Why should we lobby our nation-states to reject their own source of legitimacy? Perhaps more importantly, why should they listen? One novelty the political audience of all countries should consider is this: just because states are states does not mean they are unable to be anti-statist. Such things as scrapping border controls, citizenship criteria, cultural prejudices, police order, national icons and other forms of social protectionism or “stateness” is an anti-statist policy available for states. Anti-statist states would be coherent innovations away from our current states, and such transitional regimes to world government are achievable in the same sense that a featureless black flag can be displayed as an “anti-flag flag” to reject the archaic Nineteenth Century norms of nation-states.

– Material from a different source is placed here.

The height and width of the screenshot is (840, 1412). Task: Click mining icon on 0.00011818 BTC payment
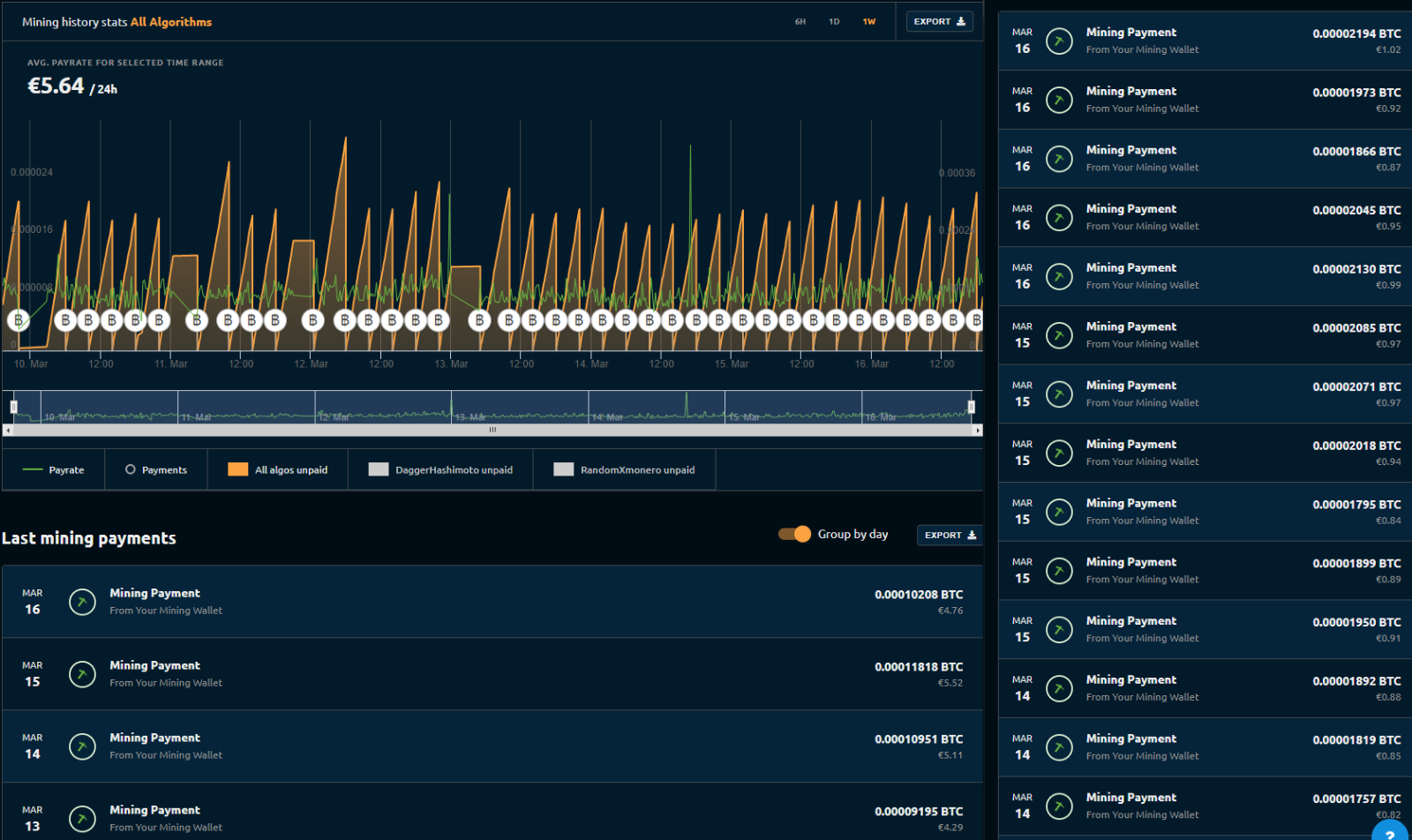tap(82, 674)
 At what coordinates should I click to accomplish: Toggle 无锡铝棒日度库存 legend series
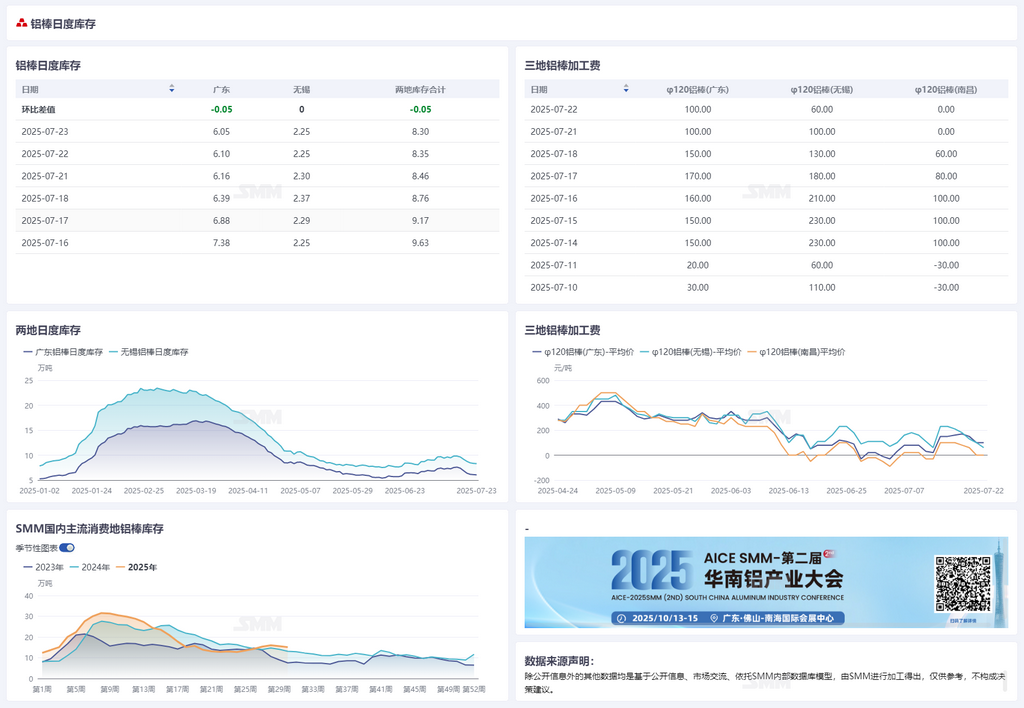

A good interpretation would be that the future kind of state is very focused on undermining the legitimacy of itself and other states, and this can be a great redeeming quality because it pushes history in the right direction. States can adopt a position of anti-statism not by taking up a position that their authority ought to be surrendered without any consideration of its possible efficacy, but by taking the position that the legitimacy of current state authority and its bounds is not sustainable. One can laud the state machinery for helping vulnerable people and keeping social harms at bay, but one must still begin to consider the state machinery and the limits of the state territory as illegitimate. Ultimately, the only legitimate form of political authority that is not filled with contradictions would be the first global democratic authority of a socialist world government. Such an authority would be required to first gain the approval of the stateless population of the global whole (perhaps a population formerly living in transitional “anti-statist states”). Legitimacy would fall on such an authority, because it would integrate the world and thus be actually true to the principles of equality and liberty rather than living out the contradiction of placing strict territorial limits on where such limitless ideals can be enforced.

To sum up, being a Wallersteinian anti-statist does not mean rejecting the efficacy of the state in the current juncture of our global system. It merely entails the rejection of the current archaic nation-states as units in a world economy to preserve and legitimize disparities. While normally an anti-statist state would be the impossibility it sounds like, a Wallersteinian anti-statist state is both possible and rational by simply getting the state to admit its illegitimacy and surrender its claims and identity as much as possible to the point of displaying a black flag. However, such would not require any taking of power or altering of the state machinery. The state machinery would be used to the negation of itself by depriving the state of its own sources of legitimacy. If such a species of transitional anti-statist regime were to be created, it would be one small historical step forward to attaining a more democratic and egalitarian future. Because such a state is possible, perhaps anarchist and libertarian sentiments are necessary parts of the transition to a better social order, although these non-systems in themselves should not be regarded as glimpses into the next social order.